メルセデスF1のモータースポーツ戦略ディレクターをツ問えるジェームス・ボウルズは、レーキの違いが、リアウィング選択によってマシンのドラッグにどのような影響を与えているかを完全に判断するのが難しいと認める。

「レッドブルのウイングは我々たちのウイングよりもわずかに低いが、車高もはるかに高いため、彼らのマシンが我々のマシンと比較してどのようなドラッグを生み出しているかを比較することは非常に困難だ」とジェームス・ボウルズは説明した。

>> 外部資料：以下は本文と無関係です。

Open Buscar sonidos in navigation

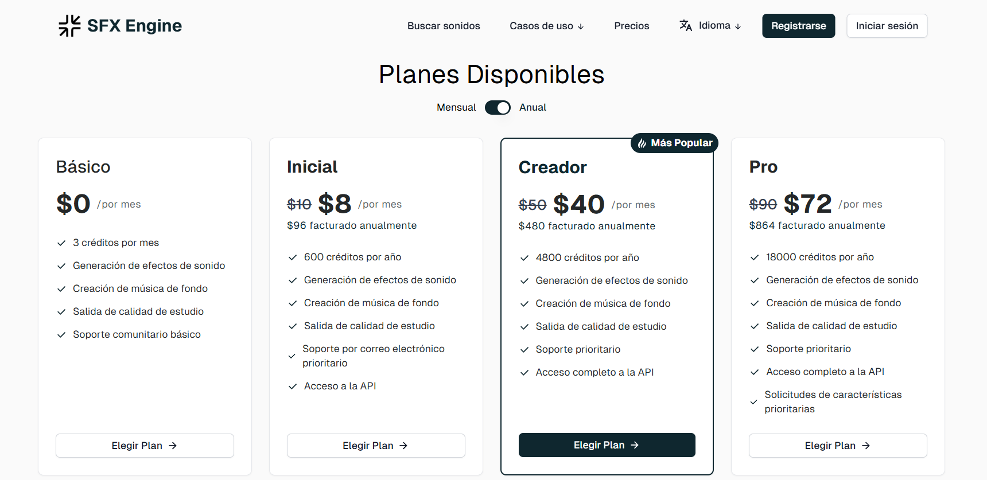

「我々が分かっていることは、自分たちのマシンのことであり、それが我々が調査していることだ。我々が走らせているリアウィングの位置はラップタイムに最適であり、最終的にはそれが予選と実際のレースの両方で重要になる」

また、ホンダのF1エンジンのパワーがメルセデスと互角になったこともパフォーマンスに大きな影響を与えている。急にホンダのF1エンジンのパフォーマンスが上がった理由については、信頼性の向上、エクソンモービルのオイルの効果によって、より高い温度とハイパフォーマンスを心配せずに発揮できるようになったとされている。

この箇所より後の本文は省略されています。